In addition, 15 of Baseball's 30 Major League teams conduct their spring training in Arizona's Cactus League.  As of 2011, all 15 of those teams will be within 45 miles of each other in the Phoenix area, and all will be in Maricopa County, home of Sheriff Joe Arpaio.  Each of the Cactus League Teams plays roughly a 32 game schedule, half at their home complex.   The Cactus League accounts for over $350 in spending into Arizona's economy.  One team, the Chicago Cubs, as the linked article points out, attracts incredible numbers of tourists and is single-handedly responsible for 30 percent of that revenue.  

But Major League Baseball is not about taking moral and political stands.

Here's why they it's in their economic interest to do so.  

The owner of the Arizona Diamondbacks is acting today like a victim:  

The team's vice president for communications, Shaun Rachau, [said] that the organization doesn't believe that targeting the team is fair. He [released] the following statement:

"Although D-backs' Managing General Partner Ken Kendrick has donated to Republican political candidates in the past, the organization has communicated to Boycott Arizona 2010 leader Tony Herrera that Kendrick personally opposes (Senate) Bill 1070. The team also explained that Kendrick is one of nearly 75 owners of the D-backs and none of his, nor do the other owners', personal contributions reflect organizational preferences. The D-backs have never supported (Senate) Bill 1070, nor has the team ever taken a political stance or position on any legislation."

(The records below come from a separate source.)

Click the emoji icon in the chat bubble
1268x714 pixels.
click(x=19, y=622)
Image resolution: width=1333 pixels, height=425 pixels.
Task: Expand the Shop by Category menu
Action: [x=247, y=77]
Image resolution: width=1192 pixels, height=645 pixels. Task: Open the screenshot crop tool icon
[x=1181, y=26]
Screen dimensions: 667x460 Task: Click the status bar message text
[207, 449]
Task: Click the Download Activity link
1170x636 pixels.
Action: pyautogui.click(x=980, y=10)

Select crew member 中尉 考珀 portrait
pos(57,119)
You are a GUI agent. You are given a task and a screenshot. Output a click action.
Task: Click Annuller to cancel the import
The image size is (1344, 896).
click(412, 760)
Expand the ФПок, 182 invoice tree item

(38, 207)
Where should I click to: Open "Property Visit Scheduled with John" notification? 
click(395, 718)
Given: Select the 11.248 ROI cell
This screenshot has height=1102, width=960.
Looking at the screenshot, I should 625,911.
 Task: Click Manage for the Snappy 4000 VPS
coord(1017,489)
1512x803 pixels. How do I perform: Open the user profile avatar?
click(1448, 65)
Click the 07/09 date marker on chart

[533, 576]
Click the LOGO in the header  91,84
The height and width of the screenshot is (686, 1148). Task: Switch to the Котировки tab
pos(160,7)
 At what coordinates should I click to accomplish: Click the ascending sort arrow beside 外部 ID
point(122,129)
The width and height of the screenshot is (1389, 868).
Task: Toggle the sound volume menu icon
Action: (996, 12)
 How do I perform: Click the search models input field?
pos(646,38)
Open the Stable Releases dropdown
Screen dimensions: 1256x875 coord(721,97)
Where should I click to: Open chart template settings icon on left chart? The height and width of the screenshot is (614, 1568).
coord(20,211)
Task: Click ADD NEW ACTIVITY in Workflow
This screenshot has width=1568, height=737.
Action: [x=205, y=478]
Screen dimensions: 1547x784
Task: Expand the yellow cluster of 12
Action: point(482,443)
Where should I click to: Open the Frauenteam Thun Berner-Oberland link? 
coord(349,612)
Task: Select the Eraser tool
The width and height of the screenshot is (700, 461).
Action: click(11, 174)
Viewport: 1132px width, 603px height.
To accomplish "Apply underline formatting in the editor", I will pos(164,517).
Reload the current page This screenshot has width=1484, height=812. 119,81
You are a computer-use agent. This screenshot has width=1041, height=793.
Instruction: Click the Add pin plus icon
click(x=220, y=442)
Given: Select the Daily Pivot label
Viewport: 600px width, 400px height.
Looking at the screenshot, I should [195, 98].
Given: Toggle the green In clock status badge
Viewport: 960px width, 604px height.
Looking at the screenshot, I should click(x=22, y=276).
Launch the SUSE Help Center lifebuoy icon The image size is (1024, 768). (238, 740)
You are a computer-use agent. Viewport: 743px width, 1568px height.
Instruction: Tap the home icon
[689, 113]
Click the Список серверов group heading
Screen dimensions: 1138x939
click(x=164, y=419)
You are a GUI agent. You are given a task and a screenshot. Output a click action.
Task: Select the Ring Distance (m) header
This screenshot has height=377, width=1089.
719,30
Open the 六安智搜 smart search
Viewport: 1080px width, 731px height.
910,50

Poor, poor, Diamondbacks.  You might think that just the presence of the Latino ballplayers on their team might make them sit up and take notice.  

According to The Institute for Diversity and Ethics in Sport(pdf), in 2008 Latinos comprised 27 percent of all major league ballplayers.  So, lets see.  30 teams; 25 player rosters most of the time, not counting for injured players, etc, so that's 203 Latino players in the major leagues.  Now, obviously, those players are distributed among the various teams, many of whom will never see Arizona.  Still, perhaps 6 or 7 members of the Diamondbacks active roster, on average (without looking at names or backgrounds) would be at risk.  Not to mention, since those individual live in Arizona, several presumably would have families being placed at risk due to having to live there.  Possibly there are children at risk of having a parent being arrested for no good reason.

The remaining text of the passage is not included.